We have come a long way since last year. Jitish was still bound to the wheelchair, barely walking or talking this time last year. Today, he can walk on his own (but is still at a 99% fall risk). Today, he can talk his mind (despite his repeated fixation on the same topics and evident lack in knowledge). He fortunately continues to spark intelligence, with greater awareness of his surroundings.
Jitish was very aware of the holiday season, understanding very well that I would be home on holiday for a long time. Exhilarated by the prospect of having me home all day. He understood that after the 31st of December, 2016 comes January 1st, 2017. It seems a very trivial piece of data. But trust me, this is a big leap in his development! From the time that he only uttered the words “speed”, “engine”, “53”, “35” over and over. I had a tiny celebration in my head.
We also celebrated 9 years of being together (since the 1st of Jan, 2008); most of which have been full of giggles and glories (and will continue to be, damn it!). I am not sure if he remembers the day we so met, or anything from the past for that matter. But we celebrated. Altalee, a dear friend from work, was so gracious to find us a Christmas Tree. Lots of love to you, Altalee. My family loved the lights and colors in the home on Christmas day. Jitish wrapped all the tiny gifts and laid them under the tree. He was so happy and excited. Christmas, the 25th, is also the day we got married in India. We had to celebrate in our own way, didn’t we?
Jitish’s parents arrived on Christmas day, and it was a full house with all our parents. We had planned to get our parents to the US, on a vacation. Travel around the country, show them the Grand Canyon, Smoky Mountains, Big Sur and so much more. We had hoped to watch them and just sit back relax. This is like nothing we planned. But we celebrated. All six of us went to the Cheesecake Factory for the new year! I was sure Jitish would love being in a busy and crowded restaurant that served big portions of food! He attributes busy with good and popular. I am just grateful that he has shown signs of critical thinking and drawing intelligent inferences from observation.
New Year’s day was peaceful, relatively.
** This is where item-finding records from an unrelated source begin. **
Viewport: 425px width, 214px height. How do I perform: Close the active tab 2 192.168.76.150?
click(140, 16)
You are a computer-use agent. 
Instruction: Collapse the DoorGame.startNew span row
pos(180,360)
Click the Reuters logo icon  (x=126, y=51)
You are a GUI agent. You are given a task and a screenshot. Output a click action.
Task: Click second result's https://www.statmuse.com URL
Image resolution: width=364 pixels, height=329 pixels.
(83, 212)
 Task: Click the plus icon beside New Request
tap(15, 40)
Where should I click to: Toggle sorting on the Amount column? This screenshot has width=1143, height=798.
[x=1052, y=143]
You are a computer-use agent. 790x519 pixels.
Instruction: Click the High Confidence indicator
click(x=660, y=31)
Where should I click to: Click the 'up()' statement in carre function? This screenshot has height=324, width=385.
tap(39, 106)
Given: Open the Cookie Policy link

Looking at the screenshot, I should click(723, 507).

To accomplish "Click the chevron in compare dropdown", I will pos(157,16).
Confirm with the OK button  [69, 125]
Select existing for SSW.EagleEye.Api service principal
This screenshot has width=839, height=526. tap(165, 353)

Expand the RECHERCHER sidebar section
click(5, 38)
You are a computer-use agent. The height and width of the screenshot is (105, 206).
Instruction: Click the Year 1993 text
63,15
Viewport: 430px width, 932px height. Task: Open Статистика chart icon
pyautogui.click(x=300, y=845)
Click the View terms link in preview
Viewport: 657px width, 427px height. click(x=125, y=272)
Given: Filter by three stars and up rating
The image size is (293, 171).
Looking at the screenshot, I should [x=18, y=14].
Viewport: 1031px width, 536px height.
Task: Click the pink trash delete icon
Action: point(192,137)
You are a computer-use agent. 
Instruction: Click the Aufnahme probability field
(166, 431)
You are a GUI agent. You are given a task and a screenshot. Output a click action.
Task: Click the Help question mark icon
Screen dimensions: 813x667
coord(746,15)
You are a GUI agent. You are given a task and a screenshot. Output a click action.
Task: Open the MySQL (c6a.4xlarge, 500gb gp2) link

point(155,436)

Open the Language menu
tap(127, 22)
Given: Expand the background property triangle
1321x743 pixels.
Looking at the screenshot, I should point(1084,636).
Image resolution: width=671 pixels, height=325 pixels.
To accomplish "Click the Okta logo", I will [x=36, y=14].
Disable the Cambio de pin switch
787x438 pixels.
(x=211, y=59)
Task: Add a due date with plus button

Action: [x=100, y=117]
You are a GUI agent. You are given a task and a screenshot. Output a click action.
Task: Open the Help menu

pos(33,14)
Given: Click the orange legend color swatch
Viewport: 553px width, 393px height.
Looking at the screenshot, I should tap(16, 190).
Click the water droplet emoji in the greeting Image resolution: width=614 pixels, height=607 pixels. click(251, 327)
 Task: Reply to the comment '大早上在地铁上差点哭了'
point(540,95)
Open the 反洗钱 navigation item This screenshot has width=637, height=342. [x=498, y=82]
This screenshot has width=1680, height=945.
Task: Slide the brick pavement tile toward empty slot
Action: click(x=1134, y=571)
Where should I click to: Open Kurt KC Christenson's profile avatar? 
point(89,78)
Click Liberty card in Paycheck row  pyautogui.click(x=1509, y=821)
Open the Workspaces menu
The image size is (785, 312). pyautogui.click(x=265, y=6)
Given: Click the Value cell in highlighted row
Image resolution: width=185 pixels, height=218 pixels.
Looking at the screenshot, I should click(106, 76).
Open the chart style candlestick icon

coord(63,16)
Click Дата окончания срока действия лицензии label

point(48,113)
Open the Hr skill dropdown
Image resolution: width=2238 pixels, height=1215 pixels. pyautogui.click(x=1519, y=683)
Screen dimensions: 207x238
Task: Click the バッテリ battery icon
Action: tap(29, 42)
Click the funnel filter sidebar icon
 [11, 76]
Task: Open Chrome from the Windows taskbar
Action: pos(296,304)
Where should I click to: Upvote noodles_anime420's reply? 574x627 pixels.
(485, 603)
Definitely better than the last!
And here comes the time when I have to say, “but”.
Jitish had a fall in the bathroom yesterday. It happened. He fell. And unlike the many times before, when I would rush to his side and assess the situation, this time around I just froze. As soon as I heard a loud thud come from the bathroom, I just cowered against a wall and sat myself down. Holding my hands to my ears and screaming for my mother. I realized in that moment that I don’t have the stomach for it anymore. My nerves are giving up. I realized that I cannot handle another panic attack. Another rush to the emergency room. I just cannot! So universe, don’t make me. Don’t provoke me. I am done with that chapter of our lives! Please. If that means that I would have to pad up the bathroom from floor to ceiling or make him walk with a helmet on his head, so be it. He has to be safe. Period. He can make all the ruckus he wants to, and yell and scream and bring the roof down. But there is no letting the guy be by himself in the bathroom. Not yet!
I spent the first (official) new year’s day back in the hospital, meeting my medical savior and his team. Just to follow up on my Acetabular Fracture and some discomfort from a scar on my hand. Turns out, my body is growing more bone! Yay! After having lost a few pieces, I was only relieved to know my body was growing more. Eh? Wrong! Heterotopic Ossification as it goes, is bone that forms in a location where it should not exist, getting in the way of soft tissue, muscles, ligaments or other tissues. We finally found the culprit causing all the pain I have been increasingly experiencing. In order to return some freedom to the hip joint and ease some pain, it is recommended to surgically cut out the extra bone. Or wait until it is absolutely necessary to; that is if the pain increases. So… I am choosing to wait! For now, I am going to welcome and cherish the bonus bone.
I still carry scars of the accident, and apparently a few shards of glass as well. Not a memento I want to keep. Certainly a painful and unwelcome resident. While my body has been great at pushing out these unwelcome guests, some have decided to pitch a tent. The surgeons finally got one of those glass shards out today. Thank you very much! Two other tiny ones remain, with a few more in my leg. Taking them out after more than a year is quite a task. Our bodies “wall in” the foreign object with scar tissue, often making it very difficult and painful to cut out. My foreign objects can have a home as long as they abide by the tenant rules!
After 11 months of taking care of us, my parents return to India on the 5th. God knows they need the break! But as the days draw closer, I just feel a huge hole in my stomach. Two more days with Amma and Atchan. They have been such a big support system for me, that I had taken so many things for granted. I just can’t think of them leaving yet. They have been such a big part of Jitish’s recovery and new life, I didn’t quite get enough time with them. Hopefully, we are moving closer to the life we left suspended back in time. And we can all have that real vacation and family time together!
I hope you had a wonderful new year! There is nothing more important and priceless than time with family.